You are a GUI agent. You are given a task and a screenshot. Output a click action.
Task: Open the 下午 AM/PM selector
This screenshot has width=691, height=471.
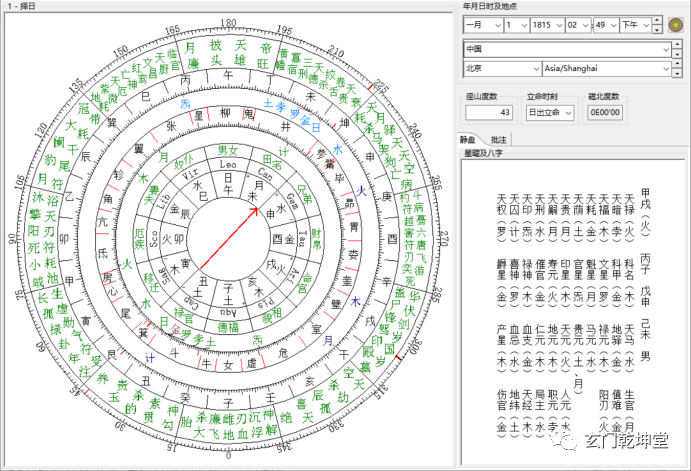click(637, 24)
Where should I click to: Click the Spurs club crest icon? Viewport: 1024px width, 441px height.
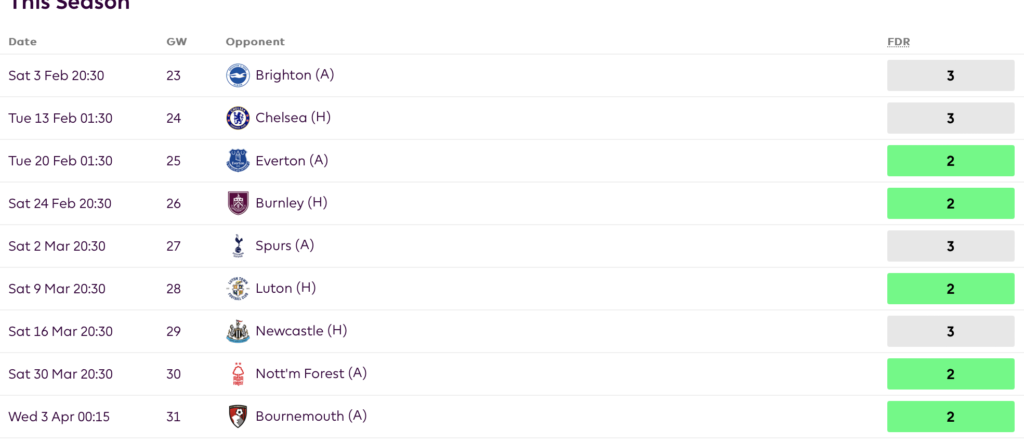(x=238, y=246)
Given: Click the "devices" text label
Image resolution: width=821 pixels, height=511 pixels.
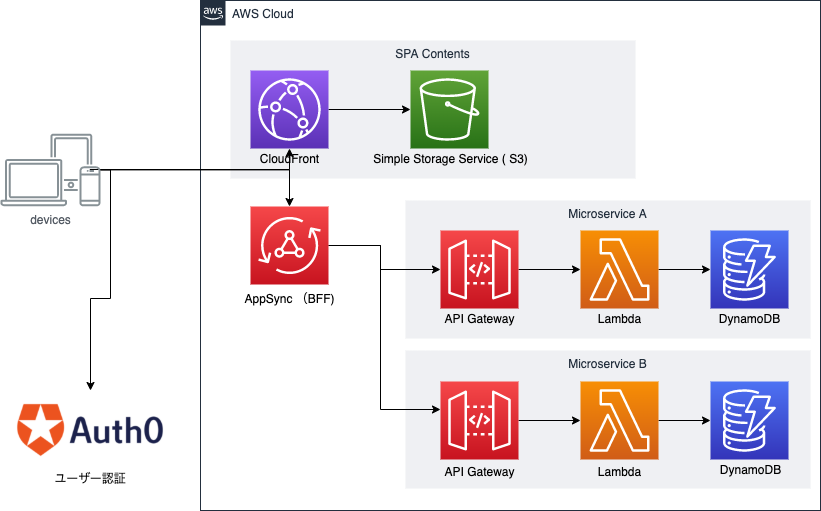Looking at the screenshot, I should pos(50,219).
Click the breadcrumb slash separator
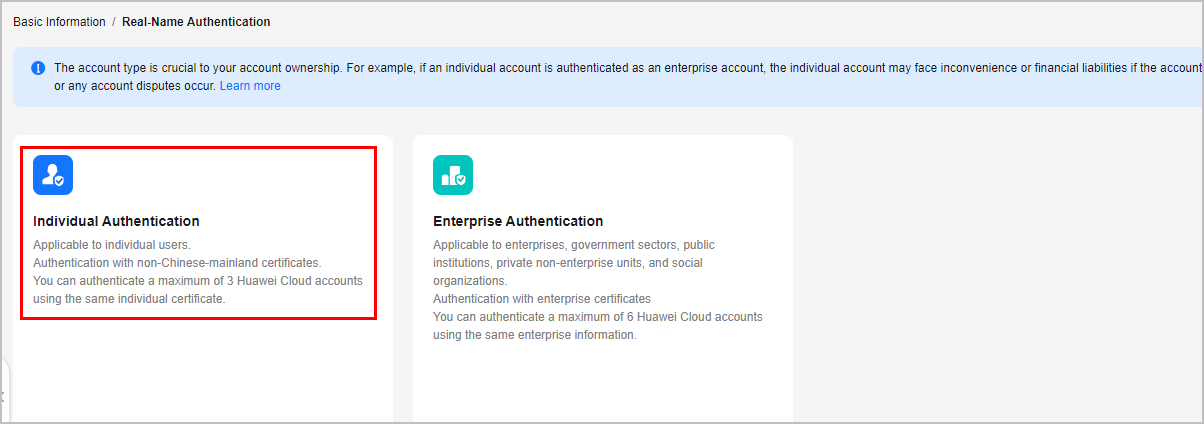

Instructions to follow:
Pictures are to be left out; the listing above is otherwise to be copied exactly.

Written solution:
You are a GUI agent. You are given a task and a screenshot. Output a click action.
Task: Open the 下午 AM/PM selector
This screenshot has width=691, height=471.
click(637, 24)
Where should I click to: Click the Spurs club crest icon? Viewport: 1024px width, 441px height.
(x=238, y=246)
Given: Click the "devices" text label
Image resolution: width=821 pixels, height=511 pixels.
Looking at the screenshot, I should pos(50,219).
Click the breadcrumb slash separator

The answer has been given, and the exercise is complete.